▶ _Exercise requirements_
Produce a verbatim transcription of the entries, with all pictures omitted.

Segment Open

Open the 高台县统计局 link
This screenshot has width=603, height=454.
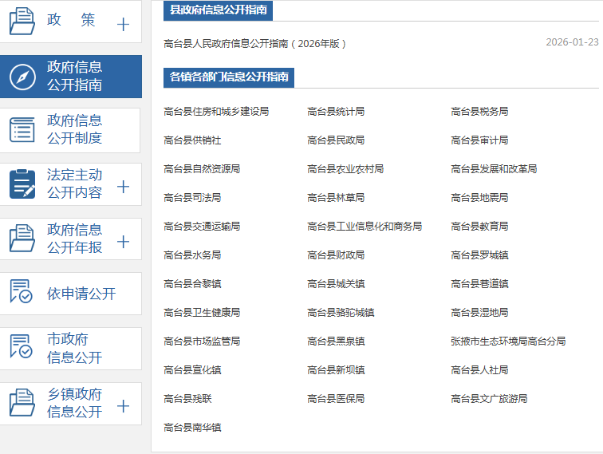[336, 111]
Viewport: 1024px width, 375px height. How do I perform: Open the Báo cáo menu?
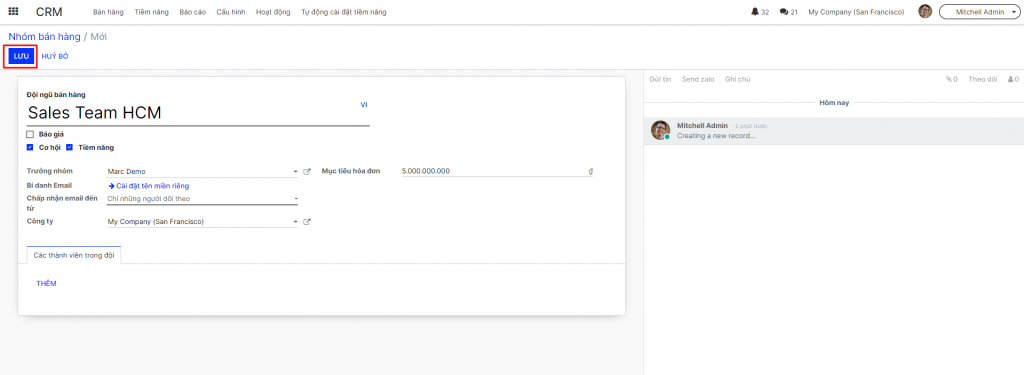pyautogui.click(x=193, y=12)
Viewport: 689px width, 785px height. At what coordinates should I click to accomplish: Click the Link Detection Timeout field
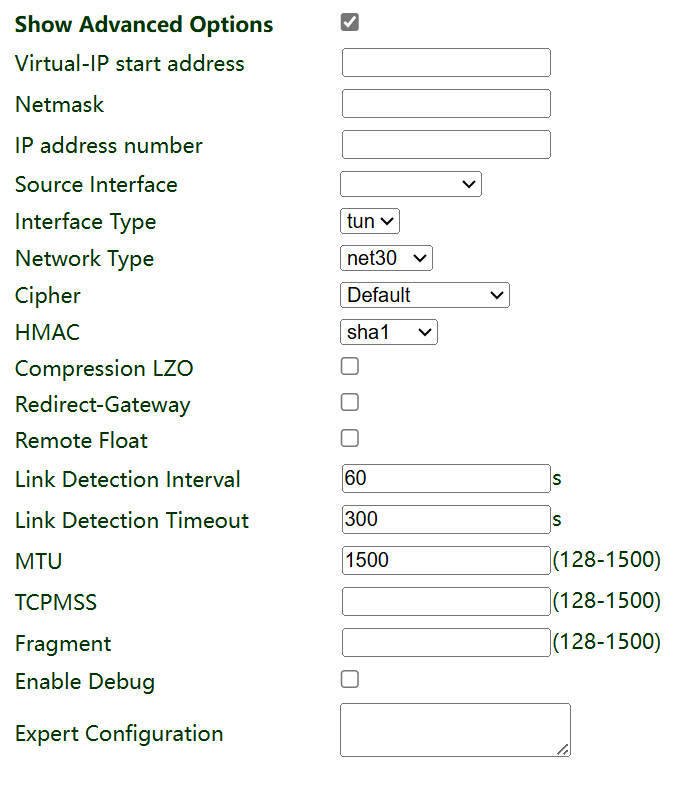(446, 520)
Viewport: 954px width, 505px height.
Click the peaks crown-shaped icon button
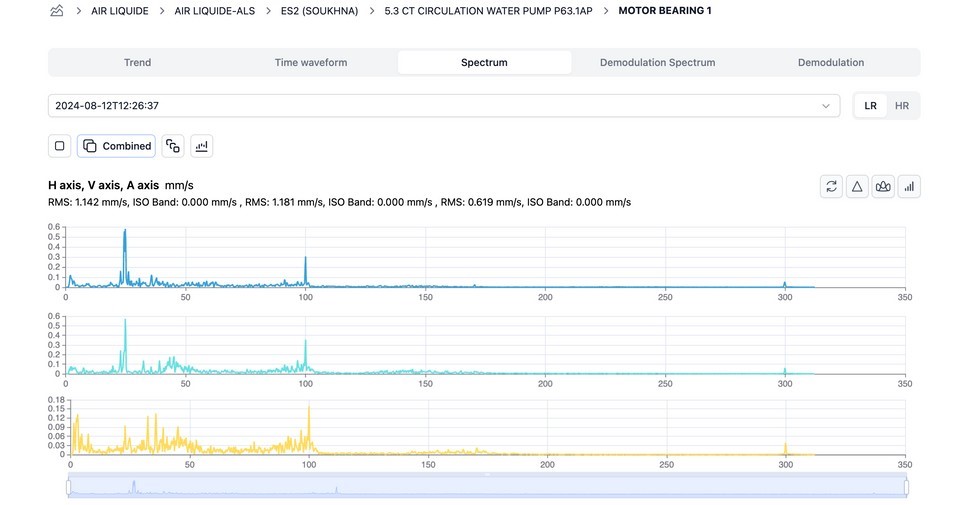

Segment Closed

▶ _Answer to this problem_
Open the 高台县统计局 link
This screenshot has width=603, height=454.
[336, 111]
Viewport: 1024px width, 375px height. How do I perform: Open the Báo cáo menu?
pyautogui.click(x=193, y=12)
Viewport: 689px width, 785px height. At what coordinates should I click to accomplish: Click the Link Detection Timeout field
(446, 520)
Viewport: 954px width, 505px height.
Click the peaks crown-shaped icon button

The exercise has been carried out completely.